La propuesta destacó por su carácter solemne y su cuidada puesta en escena, combinando tradición religiosa y sensibilidad artística.
La Iglesia de Santa María Magdalena se convirtió este jueves en escenario de recogimiento y expresión artística con la celebración de un Vía Crucis en formato de concierto coral, organizado por los Padres Carmelitas Descalzos.
El acto, que dio comienzo a las 18:30 horas en el templo situado en la calle Zamora 59, reunió a numerosos fieles y amantes de la música sacra, que quisieron acompañar este recorrido espiritual a través de la interpretación musical. La propuesta destacó por su carácter solemne y su cuidada puesta en escena, combinando tradición religiosa y sensibilidad artística.

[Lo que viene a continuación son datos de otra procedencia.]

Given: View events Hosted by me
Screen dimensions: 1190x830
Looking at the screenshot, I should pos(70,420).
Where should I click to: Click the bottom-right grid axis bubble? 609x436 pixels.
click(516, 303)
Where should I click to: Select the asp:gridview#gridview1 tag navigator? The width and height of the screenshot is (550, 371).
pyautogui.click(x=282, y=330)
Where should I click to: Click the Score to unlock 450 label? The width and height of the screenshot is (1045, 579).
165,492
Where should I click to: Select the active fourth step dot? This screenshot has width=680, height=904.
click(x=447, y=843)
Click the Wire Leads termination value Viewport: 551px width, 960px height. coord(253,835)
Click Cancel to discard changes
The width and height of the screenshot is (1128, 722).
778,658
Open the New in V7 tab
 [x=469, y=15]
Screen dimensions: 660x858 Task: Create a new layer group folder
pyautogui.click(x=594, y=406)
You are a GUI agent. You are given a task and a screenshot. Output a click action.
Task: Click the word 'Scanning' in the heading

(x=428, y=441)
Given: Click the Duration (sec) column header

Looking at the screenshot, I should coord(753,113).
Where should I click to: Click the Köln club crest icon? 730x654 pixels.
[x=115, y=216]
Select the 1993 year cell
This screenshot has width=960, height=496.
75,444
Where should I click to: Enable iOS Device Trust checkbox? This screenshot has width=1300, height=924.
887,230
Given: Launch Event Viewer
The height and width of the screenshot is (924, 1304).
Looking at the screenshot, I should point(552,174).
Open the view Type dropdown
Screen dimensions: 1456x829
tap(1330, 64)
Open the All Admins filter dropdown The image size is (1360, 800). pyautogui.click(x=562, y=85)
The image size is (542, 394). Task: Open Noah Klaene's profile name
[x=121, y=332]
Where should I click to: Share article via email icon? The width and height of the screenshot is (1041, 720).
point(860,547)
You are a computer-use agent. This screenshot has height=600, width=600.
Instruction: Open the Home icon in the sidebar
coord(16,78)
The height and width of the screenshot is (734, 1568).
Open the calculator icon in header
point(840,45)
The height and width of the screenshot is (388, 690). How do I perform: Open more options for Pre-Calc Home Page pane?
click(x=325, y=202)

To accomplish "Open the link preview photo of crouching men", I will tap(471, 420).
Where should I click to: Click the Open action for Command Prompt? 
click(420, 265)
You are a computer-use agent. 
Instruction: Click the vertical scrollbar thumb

La Coral Salmantina fue la encargada de dar vida a las distintas estaciones del Vía Crucis, en una interpretación que logró conmover al público asistente. Bajo la dirección de Samuel Maíllo, quien también estuvo al órgano, el conjunto ofreció un repertorio de gran intensidad expresiva, inspirado en la obra del compositor Franz Liszt (1811–1886), figura clave del romanticismo musical.
El concierto permitió a los asistentes vivir una experiencia introspectiva, en la que música y espiritualidad se entrelazaron para recrear la pasión de Cristo desde una perspectiva artística. La elección del repertorio y la interpretación coral contribuyeron a crear una atmósfera de profundo recogimiento, especialmente significativa en el contexto de la Cuaresma.
Desde la organización se ha valorado muy positivamente la acogida del evento, que llenó gran parte del aforo del templo. Este tipo de iniciativas refuerzan el papel de la música como vehículo de transmisión cultural y espiritual, acercando el patrimonio religioso a públicos diversos.
El Vía Crucis coral se consolida así como una propuesta destacada dentro de la agenda cultural y religiosa de Salamanca, aunando tradición, arte y comunidad en un mismo espacio.